The technology is "error-prone and discriminatory", criticizes Hirschel. It could misidentify innocent citizens and thus lead to unjustified police assaults. Under no circumstances should facial surveillance become a standard investigative tool.

The debate has been exacerbated by a move by the Federal Criminal Police Office (Bundeskriminalamt, BKA) to extract millions of facial images from the central police information system INPOL-Z and hand them over to the Fraunhofer Institute for Computer Graphics Research (IGD) for testing. The IGD used the data to upgrade the Wiesbaden authority's facial recognition system. For Martina Renner, member of the Bundestag for the Left Party, this process is "exemplary of how the security authorities deal with data protection requirements". Either the relevant supervisory authority is not involved at all, its responsibility is denied or the need for a legal basis is denied. The politician demanded information from Bayerischer Rundfunk (BR) about "whether consent was obtained from those affected in advance and who is responsible for this questionable test".

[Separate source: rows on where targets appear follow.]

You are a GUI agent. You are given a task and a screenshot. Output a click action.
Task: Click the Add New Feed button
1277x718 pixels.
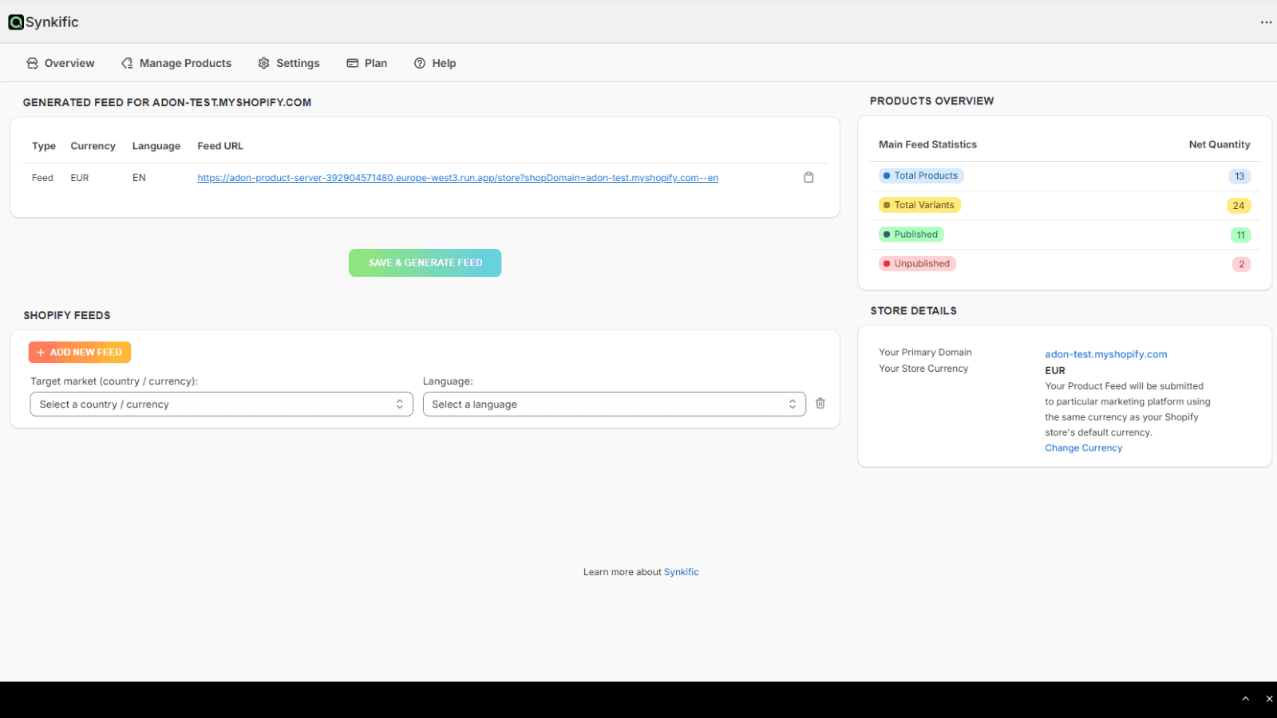(79, 352)
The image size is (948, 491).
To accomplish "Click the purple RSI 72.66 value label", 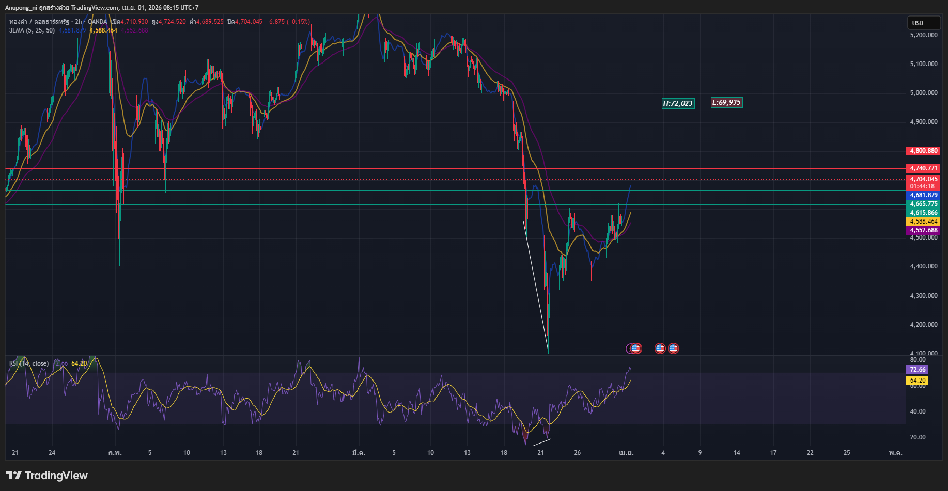I will click(x=918, y=370).
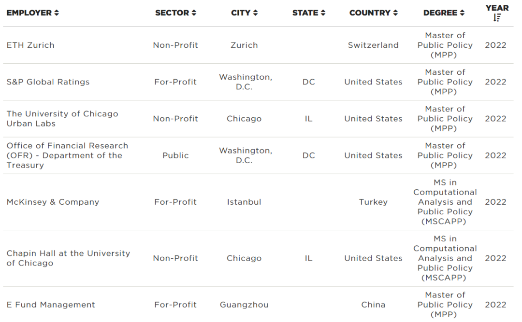522x322 pixels.
Task: Click the Country column sort arrows icon
Action: pyautogui.click(x=395, y=13)
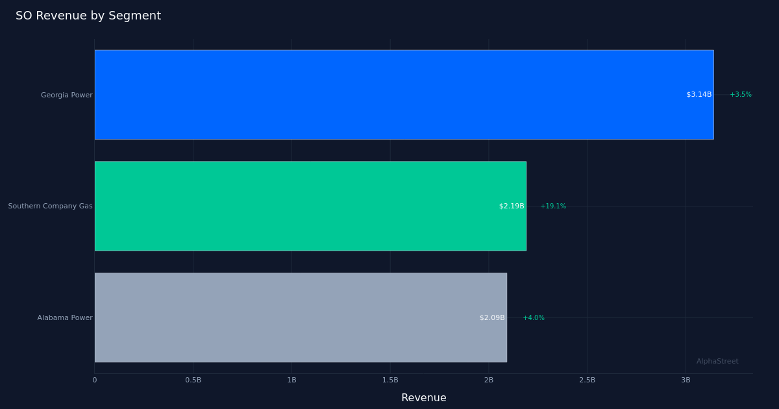Image resolution: width=779 pixels, height=409 pixels.
Task: Click the $2.09B value label
Action: pyautogui.click(x=491, y=317)
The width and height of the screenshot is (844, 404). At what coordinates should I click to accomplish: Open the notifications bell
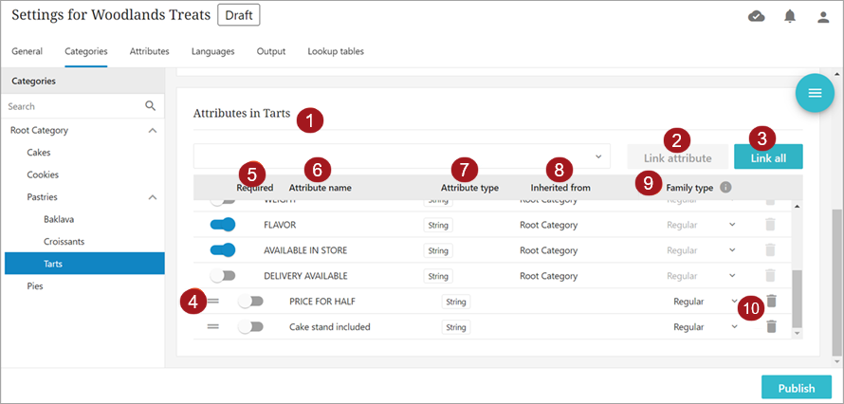(790, 16)
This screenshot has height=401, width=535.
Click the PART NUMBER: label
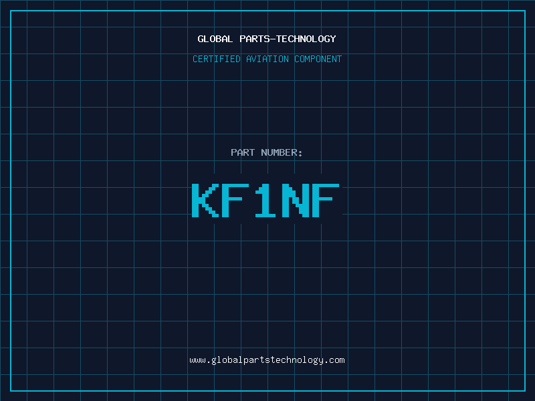pos(267,152)
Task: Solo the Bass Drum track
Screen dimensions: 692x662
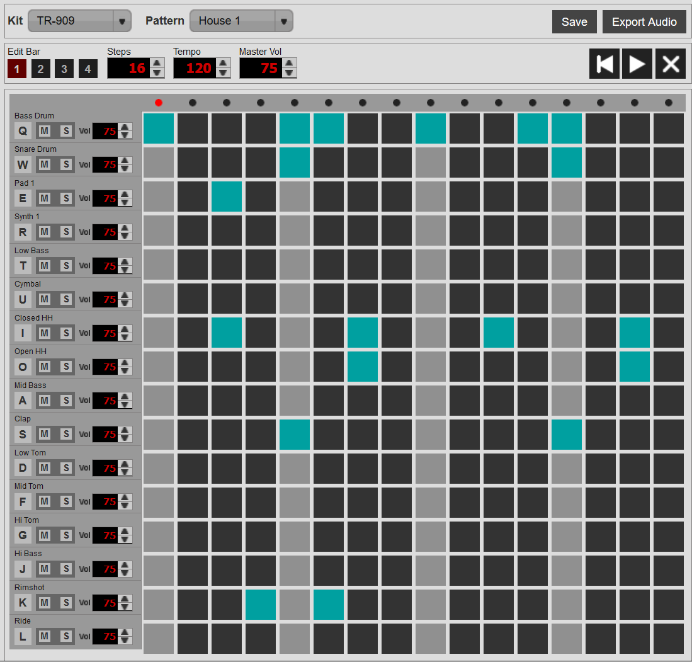Action: click(x=65, y=131)
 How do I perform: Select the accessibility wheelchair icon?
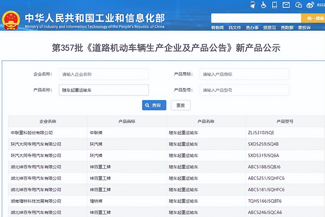[264, 5]
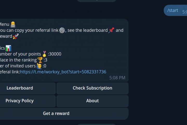Click the laptop user emoji beside Menu
The height and width of the screenshot is (125, 187).
click(x=13, y=24)
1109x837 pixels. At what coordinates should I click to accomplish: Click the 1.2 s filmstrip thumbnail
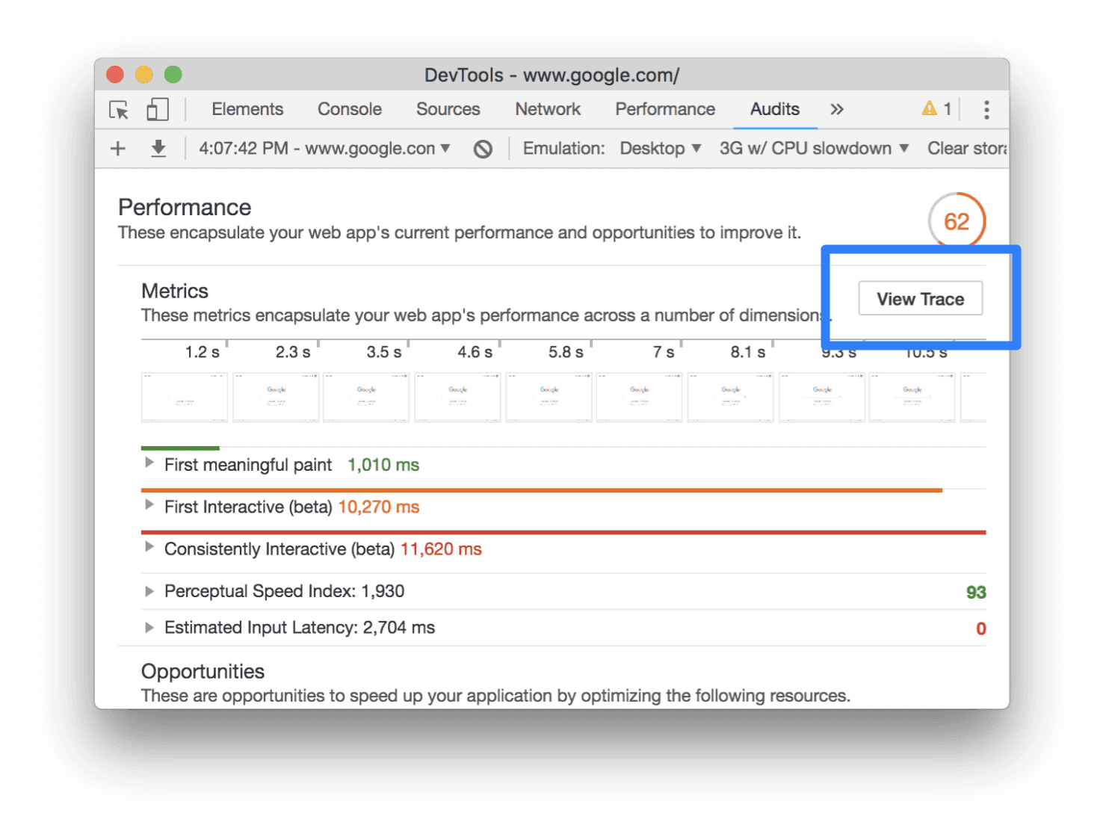[185, 397]
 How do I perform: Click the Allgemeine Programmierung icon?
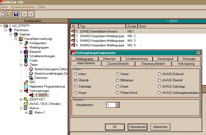point(26,86)
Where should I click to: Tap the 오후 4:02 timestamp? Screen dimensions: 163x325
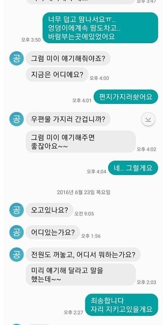pyautogui.click(x=146, y=149)
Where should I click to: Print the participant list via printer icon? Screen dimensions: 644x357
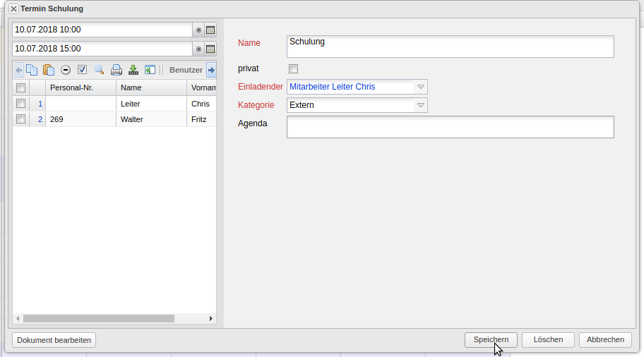click(117, 70)
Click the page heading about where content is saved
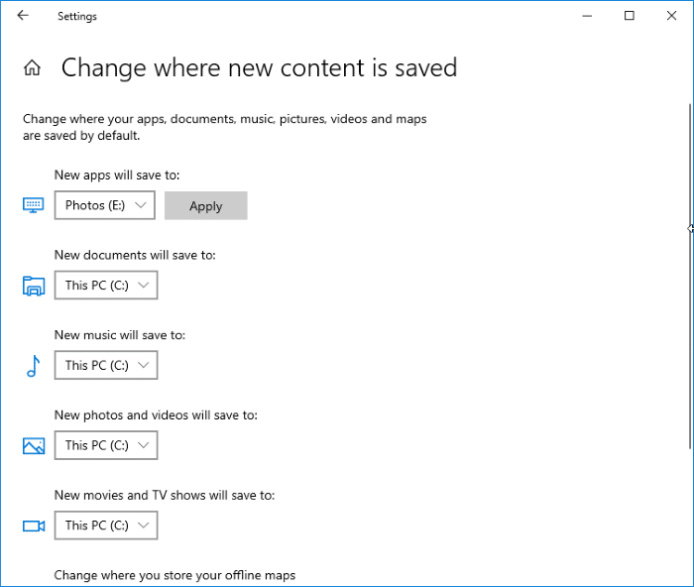 [x=259, y=68]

However, the chairman of the Association of German Criminal Investigators (Bund Deutscher Kriminalbeamter, BdK), Dirk Peglow, emphasized to the broadcaster: "As the police, we are dependent on using modern technologies to counter the threats to our society posed by a wide range of criminal phenomena." To this end, powers must be created as quickly as possible if they do not already exist. Investigators need IT applications to prevent and solve crimes. Data protection must, of course, be taken into account, but "must not become the protection of perpetrators". The BKA believes that the General Data Protection Regulation (GDPR) provides a sufficient legal basis for the probe, while the Federal Data Protection Commissioner Ulrich Kelber takes a different view.